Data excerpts
*-*-*

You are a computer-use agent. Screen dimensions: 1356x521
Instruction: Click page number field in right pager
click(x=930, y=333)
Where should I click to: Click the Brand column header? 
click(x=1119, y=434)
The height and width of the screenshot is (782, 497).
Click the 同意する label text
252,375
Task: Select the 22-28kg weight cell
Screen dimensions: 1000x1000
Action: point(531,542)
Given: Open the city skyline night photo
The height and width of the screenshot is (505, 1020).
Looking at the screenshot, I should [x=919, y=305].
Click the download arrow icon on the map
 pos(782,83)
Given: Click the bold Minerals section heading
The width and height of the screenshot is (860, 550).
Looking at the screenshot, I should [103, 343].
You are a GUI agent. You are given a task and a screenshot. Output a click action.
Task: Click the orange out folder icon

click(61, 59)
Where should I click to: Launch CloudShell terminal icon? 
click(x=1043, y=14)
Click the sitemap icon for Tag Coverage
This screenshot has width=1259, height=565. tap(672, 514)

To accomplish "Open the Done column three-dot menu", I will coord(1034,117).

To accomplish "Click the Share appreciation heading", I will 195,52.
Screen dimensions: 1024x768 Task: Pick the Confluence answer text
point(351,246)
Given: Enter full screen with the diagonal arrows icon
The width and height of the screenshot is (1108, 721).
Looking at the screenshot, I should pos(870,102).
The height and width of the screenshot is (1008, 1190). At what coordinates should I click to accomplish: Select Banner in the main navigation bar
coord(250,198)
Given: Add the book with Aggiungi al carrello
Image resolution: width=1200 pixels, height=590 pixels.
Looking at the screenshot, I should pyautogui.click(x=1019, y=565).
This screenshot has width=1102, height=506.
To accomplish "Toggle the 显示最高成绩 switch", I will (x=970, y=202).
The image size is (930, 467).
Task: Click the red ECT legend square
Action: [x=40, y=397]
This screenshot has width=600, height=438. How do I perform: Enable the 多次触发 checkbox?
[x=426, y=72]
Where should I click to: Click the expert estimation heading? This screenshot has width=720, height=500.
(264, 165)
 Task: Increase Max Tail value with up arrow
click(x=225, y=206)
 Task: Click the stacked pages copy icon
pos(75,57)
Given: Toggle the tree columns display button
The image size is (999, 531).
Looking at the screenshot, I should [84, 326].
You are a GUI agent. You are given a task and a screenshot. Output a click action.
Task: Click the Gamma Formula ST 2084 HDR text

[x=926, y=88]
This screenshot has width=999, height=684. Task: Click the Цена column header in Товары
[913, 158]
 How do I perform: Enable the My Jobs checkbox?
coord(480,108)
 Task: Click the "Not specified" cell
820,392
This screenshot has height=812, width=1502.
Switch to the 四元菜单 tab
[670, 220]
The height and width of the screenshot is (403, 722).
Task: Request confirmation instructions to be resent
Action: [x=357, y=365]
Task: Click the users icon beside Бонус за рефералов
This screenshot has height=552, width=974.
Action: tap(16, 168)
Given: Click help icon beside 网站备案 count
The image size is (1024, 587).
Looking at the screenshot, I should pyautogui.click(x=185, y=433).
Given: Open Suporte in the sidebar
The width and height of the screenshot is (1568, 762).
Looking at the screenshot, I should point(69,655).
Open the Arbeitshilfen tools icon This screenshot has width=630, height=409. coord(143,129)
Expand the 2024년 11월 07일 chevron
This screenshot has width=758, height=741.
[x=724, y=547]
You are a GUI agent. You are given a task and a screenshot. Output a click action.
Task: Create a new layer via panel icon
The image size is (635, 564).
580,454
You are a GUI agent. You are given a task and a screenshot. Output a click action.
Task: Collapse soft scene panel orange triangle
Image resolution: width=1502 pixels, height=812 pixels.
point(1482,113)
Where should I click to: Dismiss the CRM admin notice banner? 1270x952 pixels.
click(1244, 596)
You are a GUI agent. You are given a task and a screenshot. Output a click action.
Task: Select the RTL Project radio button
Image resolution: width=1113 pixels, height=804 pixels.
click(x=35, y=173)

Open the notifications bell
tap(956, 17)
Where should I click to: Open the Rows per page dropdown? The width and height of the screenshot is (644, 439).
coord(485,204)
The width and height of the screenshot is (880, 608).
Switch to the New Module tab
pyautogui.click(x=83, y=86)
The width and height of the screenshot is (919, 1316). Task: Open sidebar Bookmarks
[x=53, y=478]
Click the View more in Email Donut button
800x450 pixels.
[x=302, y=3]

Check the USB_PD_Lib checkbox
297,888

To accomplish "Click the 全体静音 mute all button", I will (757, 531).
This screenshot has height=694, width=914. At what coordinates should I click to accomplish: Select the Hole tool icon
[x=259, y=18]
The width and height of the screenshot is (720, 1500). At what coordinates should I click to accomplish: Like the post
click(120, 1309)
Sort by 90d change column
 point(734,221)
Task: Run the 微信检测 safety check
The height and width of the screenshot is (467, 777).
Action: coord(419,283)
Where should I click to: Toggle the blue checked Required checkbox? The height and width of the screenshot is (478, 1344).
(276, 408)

*-*-*

## What to do
Copy only the entries from the first line to the line with "The height and width of the screenshot is (782, 497).", each exactly as it appears.

## Written reply
You are a computer-use agent. Screen dimensions: 1356x521
Instruction: Click page number field in right pager
click(x=930, y=333)
Where should I click to: Click the Brand column header? 
click(x=1119, y=434)
The height and width of the screenshot is (782, 497).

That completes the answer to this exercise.